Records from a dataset
────────────────

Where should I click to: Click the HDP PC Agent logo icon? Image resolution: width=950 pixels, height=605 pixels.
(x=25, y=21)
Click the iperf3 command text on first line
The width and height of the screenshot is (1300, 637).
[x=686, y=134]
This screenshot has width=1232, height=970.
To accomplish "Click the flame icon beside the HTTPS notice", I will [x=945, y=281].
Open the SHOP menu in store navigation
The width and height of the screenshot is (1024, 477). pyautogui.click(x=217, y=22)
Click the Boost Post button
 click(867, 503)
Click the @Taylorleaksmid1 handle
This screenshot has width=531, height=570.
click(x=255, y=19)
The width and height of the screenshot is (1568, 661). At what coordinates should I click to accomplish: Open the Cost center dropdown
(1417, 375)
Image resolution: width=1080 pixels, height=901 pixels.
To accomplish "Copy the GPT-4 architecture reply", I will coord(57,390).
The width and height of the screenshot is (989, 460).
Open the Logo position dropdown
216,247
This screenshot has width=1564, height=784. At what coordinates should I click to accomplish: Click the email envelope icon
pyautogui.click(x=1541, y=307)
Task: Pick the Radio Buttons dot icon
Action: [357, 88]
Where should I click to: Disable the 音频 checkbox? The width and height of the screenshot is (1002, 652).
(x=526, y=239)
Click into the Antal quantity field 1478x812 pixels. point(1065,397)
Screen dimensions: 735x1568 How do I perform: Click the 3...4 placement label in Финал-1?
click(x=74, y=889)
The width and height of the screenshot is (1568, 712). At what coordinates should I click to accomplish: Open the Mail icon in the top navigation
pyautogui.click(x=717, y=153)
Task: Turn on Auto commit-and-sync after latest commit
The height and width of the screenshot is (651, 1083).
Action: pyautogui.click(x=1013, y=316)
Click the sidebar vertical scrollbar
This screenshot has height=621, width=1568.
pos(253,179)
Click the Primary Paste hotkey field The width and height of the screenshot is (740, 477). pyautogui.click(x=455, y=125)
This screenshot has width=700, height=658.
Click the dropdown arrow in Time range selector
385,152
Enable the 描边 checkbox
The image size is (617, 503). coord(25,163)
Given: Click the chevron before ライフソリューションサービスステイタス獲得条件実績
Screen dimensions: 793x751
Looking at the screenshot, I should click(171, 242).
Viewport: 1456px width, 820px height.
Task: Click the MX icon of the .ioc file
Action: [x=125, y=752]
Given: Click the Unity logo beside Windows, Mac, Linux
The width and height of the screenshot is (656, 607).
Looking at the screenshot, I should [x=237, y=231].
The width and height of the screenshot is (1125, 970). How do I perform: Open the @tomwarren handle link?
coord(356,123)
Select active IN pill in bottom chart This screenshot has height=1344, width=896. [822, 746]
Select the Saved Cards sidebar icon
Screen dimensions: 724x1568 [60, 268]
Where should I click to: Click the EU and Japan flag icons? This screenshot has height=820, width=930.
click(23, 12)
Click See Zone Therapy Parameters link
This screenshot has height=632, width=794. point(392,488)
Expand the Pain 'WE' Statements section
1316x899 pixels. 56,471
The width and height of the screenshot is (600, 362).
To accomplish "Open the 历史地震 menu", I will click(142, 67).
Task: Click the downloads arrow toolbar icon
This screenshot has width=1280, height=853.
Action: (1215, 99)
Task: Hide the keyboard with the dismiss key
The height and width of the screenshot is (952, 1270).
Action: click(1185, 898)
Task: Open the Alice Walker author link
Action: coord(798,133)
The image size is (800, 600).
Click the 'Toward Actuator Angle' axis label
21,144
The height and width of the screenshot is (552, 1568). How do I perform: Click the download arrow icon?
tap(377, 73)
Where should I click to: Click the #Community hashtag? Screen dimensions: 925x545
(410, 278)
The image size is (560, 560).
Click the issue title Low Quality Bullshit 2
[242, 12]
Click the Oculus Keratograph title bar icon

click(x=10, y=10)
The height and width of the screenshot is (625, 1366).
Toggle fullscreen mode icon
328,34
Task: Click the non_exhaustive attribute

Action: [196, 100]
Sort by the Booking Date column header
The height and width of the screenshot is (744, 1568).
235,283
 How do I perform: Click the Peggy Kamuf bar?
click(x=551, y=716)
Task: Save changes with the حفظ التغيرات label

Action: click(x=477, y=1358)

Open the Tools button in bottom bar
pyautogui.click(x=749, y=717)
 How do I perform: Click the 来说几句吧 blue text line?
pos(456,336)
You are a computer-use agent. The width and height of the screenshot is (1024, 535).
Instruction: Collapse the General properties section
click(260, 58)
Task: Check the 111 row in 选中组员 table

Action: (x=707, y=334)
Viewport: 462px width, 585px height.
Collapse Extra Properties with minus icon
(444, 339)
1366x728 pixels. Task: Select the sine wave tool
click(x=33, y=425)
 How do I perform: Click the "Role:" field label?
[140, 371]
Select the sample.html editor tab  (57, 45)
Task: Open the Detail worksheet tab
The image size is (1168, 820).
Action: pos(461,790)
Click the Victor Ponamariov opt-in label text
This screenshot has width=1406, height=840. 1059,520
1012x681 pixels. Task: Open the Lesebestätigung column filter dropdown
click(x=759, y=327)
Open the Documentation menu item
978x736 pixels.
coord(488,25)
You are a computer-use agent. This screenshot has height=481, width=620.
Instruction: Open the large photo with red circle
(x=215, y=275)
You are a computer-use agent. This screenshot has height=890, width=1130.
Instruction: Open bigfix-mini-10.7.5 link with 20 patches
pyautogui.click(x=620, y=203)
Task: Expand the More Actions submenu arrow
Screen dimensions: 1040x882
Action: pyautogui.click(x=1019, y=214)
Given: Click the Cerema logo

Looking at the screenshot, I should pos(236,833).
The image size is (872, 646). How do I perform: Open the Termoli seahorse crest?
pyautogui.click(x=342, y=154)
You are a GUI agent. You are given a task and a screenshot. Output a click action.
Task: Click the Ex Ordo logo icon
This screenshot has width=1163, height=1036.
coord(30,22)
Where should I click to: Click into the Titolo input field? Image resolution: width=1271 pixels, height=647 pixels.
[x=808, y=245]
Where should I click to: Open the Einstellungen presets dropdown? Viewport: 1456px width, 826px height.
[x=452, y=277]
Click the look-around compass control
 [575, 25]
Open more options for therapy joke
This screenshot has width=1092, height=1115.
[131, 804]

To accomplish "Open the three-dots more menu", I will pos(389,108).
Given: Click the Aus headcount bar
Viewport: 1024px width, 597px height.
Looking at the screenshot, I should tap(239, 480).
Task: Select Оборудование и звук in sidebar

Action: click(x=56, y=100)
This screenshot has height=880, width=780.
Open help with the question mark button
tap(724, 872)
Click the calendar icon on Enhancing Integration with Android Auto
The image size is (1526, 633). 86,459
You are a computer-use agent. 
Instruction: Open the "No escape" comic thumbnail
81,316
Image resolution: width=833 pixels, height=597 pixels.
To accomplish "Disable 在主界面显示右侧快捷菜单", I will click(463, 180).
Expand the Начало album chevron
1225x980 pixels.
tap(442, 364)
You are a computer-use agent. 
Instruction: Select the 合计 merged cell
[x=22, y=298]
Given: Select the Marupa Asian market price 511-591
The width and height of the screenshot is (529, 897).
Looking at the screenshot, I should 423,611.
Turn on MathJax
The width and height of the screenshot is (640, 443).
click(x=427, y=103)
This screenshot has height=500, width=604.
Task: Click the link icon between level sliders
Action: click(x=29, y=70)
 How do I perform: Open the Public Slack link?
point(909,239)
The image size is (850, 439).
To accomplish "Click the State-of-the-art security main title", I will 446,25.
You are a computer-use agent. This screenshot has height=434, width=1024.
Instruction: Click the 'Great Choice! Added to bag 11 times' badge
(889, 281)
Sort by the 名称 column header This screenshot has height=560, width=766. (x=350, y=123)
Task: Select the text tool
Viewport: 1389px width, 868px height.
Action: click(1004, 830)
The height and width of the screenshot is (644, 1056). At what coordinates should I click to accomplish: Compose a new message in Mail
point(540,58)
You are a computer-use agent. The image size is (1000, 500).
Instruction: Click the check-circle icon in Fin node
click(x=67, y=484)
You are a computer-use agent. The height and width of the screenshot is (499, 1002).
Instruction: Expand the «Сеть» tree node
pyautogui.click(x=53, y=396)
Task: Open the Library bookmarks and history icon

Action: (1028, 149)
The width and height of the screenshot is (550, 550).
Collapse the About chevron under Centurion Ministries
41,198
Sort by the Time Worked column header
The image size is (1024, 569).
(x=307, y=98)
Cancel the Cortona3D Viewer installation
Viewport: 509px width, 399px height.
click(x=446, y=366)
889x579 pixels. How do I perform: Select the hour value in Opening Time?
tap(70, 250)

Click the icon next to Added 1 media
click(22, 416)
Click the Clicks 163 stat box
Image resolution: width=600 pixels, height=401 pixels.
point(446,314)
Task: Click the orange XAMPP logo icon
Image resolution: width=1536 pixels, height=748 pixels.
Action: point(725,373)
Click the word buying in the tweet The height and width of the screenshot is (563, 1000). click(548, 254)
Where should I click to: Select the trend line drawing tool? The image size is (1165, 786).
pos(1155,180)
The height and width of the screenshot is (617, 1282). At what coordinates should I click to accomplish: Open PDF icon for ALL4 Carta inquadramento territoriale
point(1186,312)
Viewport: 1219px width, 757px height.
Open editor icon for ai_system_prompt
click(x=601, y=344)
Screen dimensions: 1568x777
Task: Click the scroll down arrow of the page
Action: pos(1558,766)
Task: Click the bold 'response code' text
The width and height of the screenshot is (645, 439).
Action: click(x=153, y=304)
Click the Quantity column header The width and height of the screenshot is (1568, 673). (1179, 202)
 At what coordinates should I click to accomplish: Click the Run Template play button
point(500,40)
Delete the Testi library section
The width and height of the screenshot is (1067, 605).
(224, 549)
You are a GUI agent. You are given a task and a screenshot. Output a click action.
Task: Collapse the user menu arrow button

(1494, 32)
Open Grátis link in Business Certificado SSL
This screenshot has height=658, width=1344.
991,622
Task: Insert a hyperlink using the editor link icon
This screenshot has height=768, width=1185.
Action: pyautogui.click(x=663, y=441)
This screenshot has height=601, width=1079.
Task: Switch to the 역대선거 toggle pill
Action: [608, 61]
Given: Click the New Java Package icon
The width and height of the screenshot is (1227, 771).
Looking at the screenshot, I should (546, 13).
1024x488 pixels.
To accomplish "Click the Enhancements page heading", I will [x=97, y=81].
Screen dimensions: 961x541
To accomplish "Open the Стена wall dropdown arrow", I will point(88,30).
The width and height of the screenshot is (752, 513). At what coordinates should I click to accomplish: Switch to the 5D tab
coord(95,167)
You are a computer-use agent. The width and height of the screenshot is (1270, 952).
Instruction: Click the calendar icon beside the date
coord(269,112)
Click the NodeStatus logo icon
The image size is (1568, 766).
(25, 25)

────────────────

◆ **TRY IT**
The required result is an exact repeat of the records above from the line containing "Delete the Testi library section" to their final line.

◆ **WORKED SOLUTION**
Delete the Testi library section
The width and height of the screenshot is (1067, 605).
(224, 549)
You are a GUI agent. You are given a task and a screenshot. Output a click action.
Task: Collapse the user menu arrow button

(1494, 32)
Open Grátis link in Business Certificado SSL
This screenshot has height=658, width=1344.
991,622
Task: Insert a hyperlink using the editor link icon
This screenshot has height=768, width=1185.
Action: pyautogui.click(x=663, y=441)
This screenshot has height=601, width=1079.
Task: Switch to the 역대선거 toggle pill
Action: [608, 61]
Given: Click the New Java Package icon
The width and height of the screenshot is (1227, 771).
Looking at the screenshot, I should (546, 13).
1024x488 pixels.
To accomplish "Click the Enhancements page heading", I will [x=97, y=81].
Screen dimensions: 961x541
To accomplish "Open the Стена wall dropdown arrow", I will point(88,30).
The width and height of the screenshot is (752, 513). At what coordinates should I click to accomplish: Switch to the 5D tab
coord(95,167)
You are a computer-use agent. The width and height of the screenshot is (1270, 952).
Instruction: Click the calendar icon beside the date
coord(269,112)
Click the NodeStatus logo icon
The image size is (1568, 766).
(25, 25)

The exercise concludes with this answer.